Mercy sisters at Parliament of World Religions
At least 40 Sisters of Mercy of the Australian Institute attended the recent Parliament of World Religions in Melbourne (December 3-9, 2009). According to Cheryl Camp RSM (Townsville), Australian Sisters of Mercy already occupy a space in interfaith action, but perhaps now is the time to occupy a space at the level of national and international Mercy discourse. Read Cheryl’s report.
The mission of the fourth Parliament of the World’s Religions, held in the Melbourne Convention and Exhibition Centre on the Yarra River, sought to cultivate harmony among the world’s religions and foster engagement with the world’s guiding institutions to try to achieve a more just, peaceful and sustainable world. Among the five to six thousand people present, at least 40 Sisters of Mercy from Australia attended some of the 662 programmes held during the week of intense interfaith interaction.
The days started with different religious observances followed by inter-religious and intra-religious programmes, symposia and performances which covered seven major themes of healing the earth, indigenous peoples, overcoming poverty, securing food and water for all, building peace in the pursuit of justice, creating social cohesion and sharing wisdom.
Three Sisters of Mercy appeared on panels of presenters: Rosemary Crumlin RSM (Parramatta) on “The Torah through Paintings and Poetry”, Wendy Flannery RSM (Brisbane) on “Signposts of Engaged Spirituality: Faith and Interfaith Initiatives for Building a Culture of Peace” and Patricia Blundell RSM (Brisbane) on “Being a University Chaplain in the 21st Century”, “Breaking Barriers: Global Women of Faith Network” and “Women of Faith Network, Religions for Peace, Australia and New Zealand”.
Mercy participants gained much from the experience.

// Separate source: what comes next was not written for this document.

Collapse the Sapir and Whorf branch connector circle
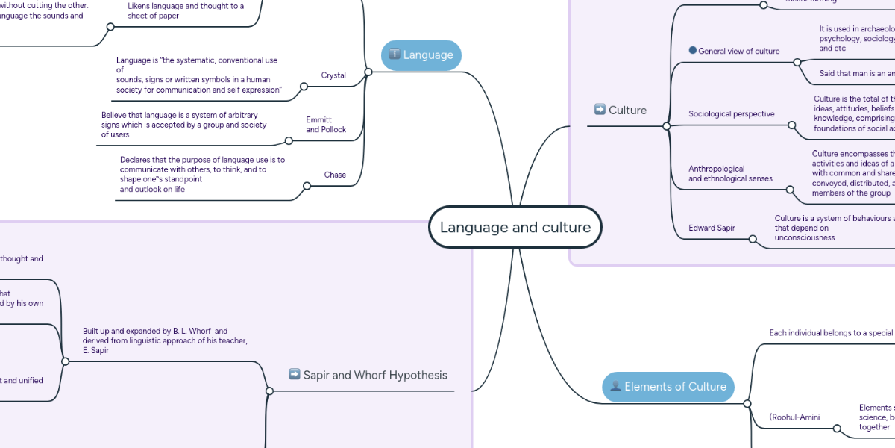The image size is (895, 448). (x=269, y=390)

Anne Tormey RSM (Perth) valued insights into Islam as a result of the presentation of very fine Islamic scholars and appreciated the values from other traditions such as their emphasis on inner peace as a prerequisite for outer peace. She sees that the mobilisation on current world crises will come from the religious traditions with their inherent respect for life.
Margaret Broadbent RSM (Melbourne) carries from the Parliament within her a vibrancy and renewed hope that as we listen to one another with open hearts and minds we can work together to reconcile our world. She congratulated and celebrated the ‘young’ with their visions and commitments to building a better world.

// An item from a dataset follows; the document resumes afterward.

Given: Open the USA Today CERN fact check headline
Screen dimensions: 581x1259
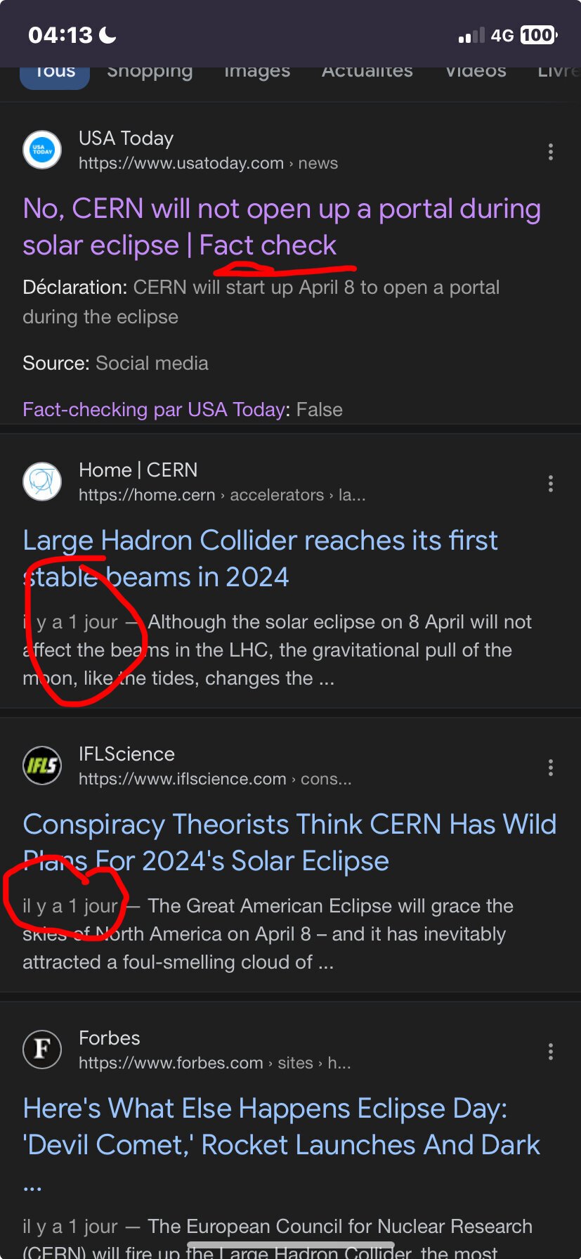Looking at the screenshot, I should [x=281, y=226].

Margaret Moore RSM (Melbourne) attended a very dynamic strand of workshops to do with globalisation and world poverty. She was struck by the strong interest in social justice, and by the complexities and deeper awarenesses of what lies beneath the desire to try to ‘make a difference’ on a global level – in the light of the commitment of so many countries to the Millennium Development Goals. She felt that there was a huge commitment to what was called “the knowledge drive” in terms of faith-based groups and the breadth of development work.

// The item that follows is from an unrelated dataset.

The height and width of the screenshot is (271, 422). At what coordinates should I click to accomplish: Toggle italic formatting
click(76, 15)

There was a desire expressed – a challenge really for good practice in the field where it is most needed: What is being done? How is it being done? Are there new partnerships that could be formed? There is need for tools for translating into action. Education was seen as the single most important answer to global poverty – and this is where faith communities can respond well.
Monique Nyland RSM (Melbourne) found it inspirational to see representatives from 80 nationalities and more than 220 faith traditions striving to interact in harmony to seek peace, compassion and justice for the world. She supported the message of the Dalai Lama who reminded us that if we are to be true to our reflections and deliberations, we must take action on the issues raised during the week.
Some of the presenters sent messages of encouragement. Joan Chittister OSB appeared on a number of panels including those on poverty, gender relations, female aspects of the divine, interfaith leadership and the Charter of Compassion. She recalled her previous visit to Australia and enjoyed meeting Sisters of Mercy. She said that she still wears the gift of a ‘pin’ given to her by, from memory, the Adelaide Mercies.
Ambassador to the Vatican, Tim Fischer, said he admires the work of the Sisters of Mercy in Australia and overseas. His work as government representative includes fostering interfaith dialogue and he encourages us to do this “interface”. He also asked for our support in a coming announcement about Blessed Mary MacKillop.
Geraldine Doogue met some Mercies after the live recording of a Compass programme. She delighted in recalling the names of Mercy Sisters who had taught her and said that they had made an indelible impression on her which still remains today.
A Muslim scholar, Dr Chandra Muzaffar in a private interview, and the Dalai Lama in the closing plenary gathering, both echoed the concern of a participant of a previous Parliament. If Parliaments of the World’s Religions are not followed up by action that serves the larger cause of humanity, then they are just social affairs.
Australian Sisters of Mercy already occupy a space in interfaith action, but perhaps now is the time to occupy a space at the level of national and international Mercy discourse. This could raise consciousness, provide co-ordination, and harness “Mercy power” for the mission of interfaith dialogue which is to foster harmonious relationships between people of the different faith traditions in order to live peacefully together and to act together on current issues and crises.
The observation that many of the Parliament’s panels consisted totally of men is also a call for us as women to take our place in interfaith discourse and action.